A chorus of Aeschylus' almost always continues or intensifies the moral nature of the play, while one of Euripides' frequently strays far from the main moral theme. The chorus in Antigone lies somewhere in between; it remains within the general moral and the immediate scene, but allows itself to be carried away from the occasion or the initial reason for speaking. In this play Sophocles raises a number of questions: Should Polyneices, who committed a serious crime that threatened the city, be given burial rituals, or should his body be left unburied as prey for scavenging animals?
Should someone who attempts to bury him in defiance of Creon be punished in an especially cruel and horrible way? In this play, Creon is not presented as a monster, but as a leader who is doing what he considers right and justified by the state. The chorus is presented as a group of citizens who, though they may feel uneasy about the treatment of the corpse, respect Creon and what he is doing. The chorus is sympathetic to Antigone only when she is led off to her death.
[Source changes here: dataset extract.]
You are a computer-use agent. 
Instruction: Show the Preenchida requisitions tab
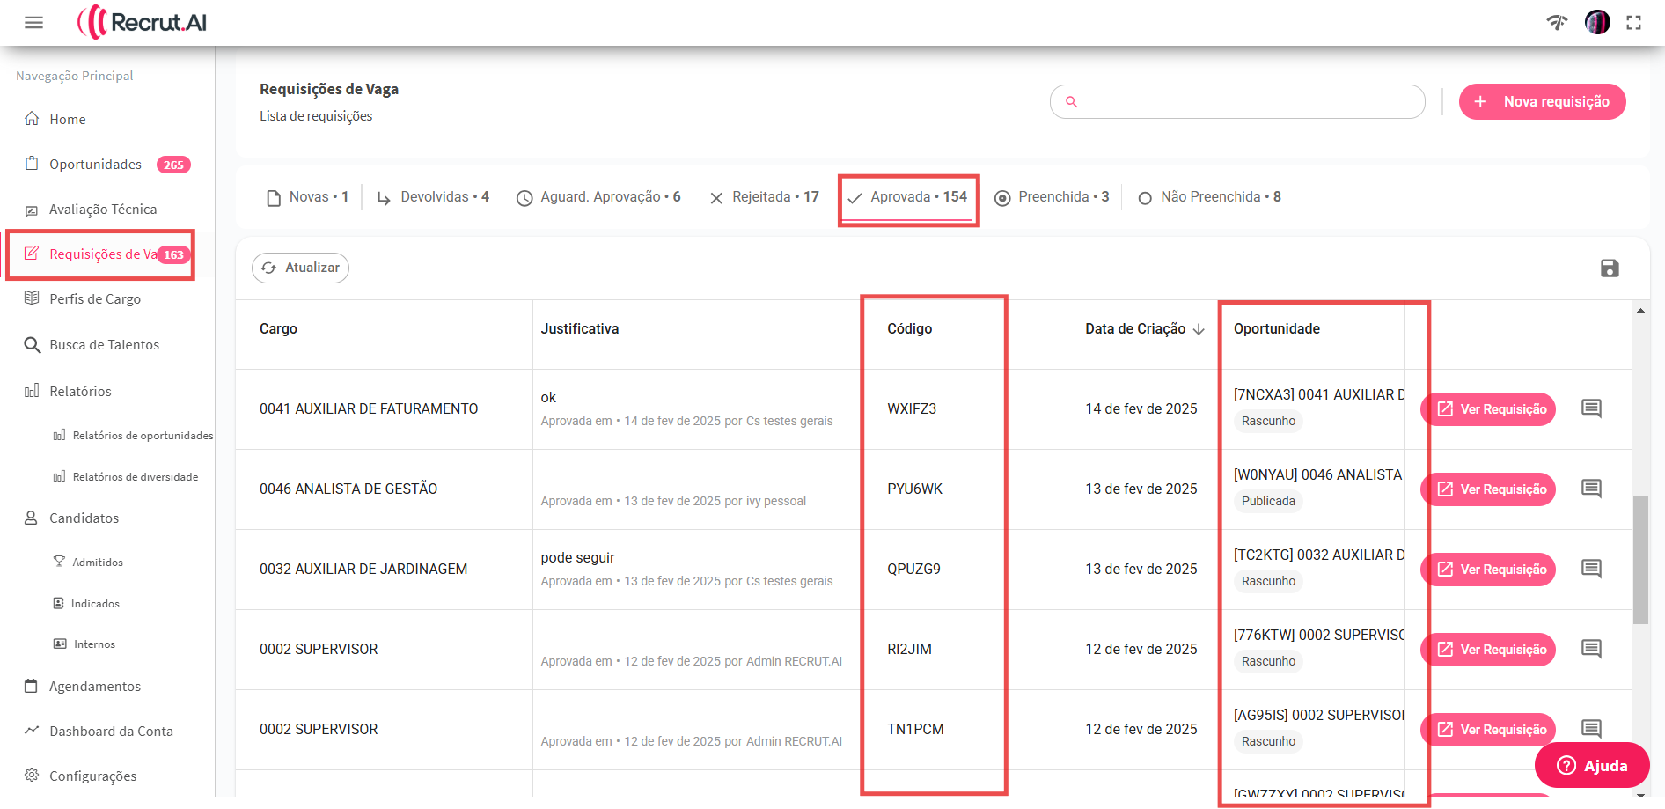pos(1052,197)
The city is of primary importance to the chorus. Most of the arguments to save her center on a debate over which course adheres best to strict justice. Both Antigone and Creon claim divine sanction for their actions; but Tiresias the prophet supports Antigone's claim that the gods demand Polyneices' burial.
It is not until the interview with Tiresias that Creon transgresses and is guilty of sin. He had no divine intimation that his edict would be displeasing to the Gods and against their will.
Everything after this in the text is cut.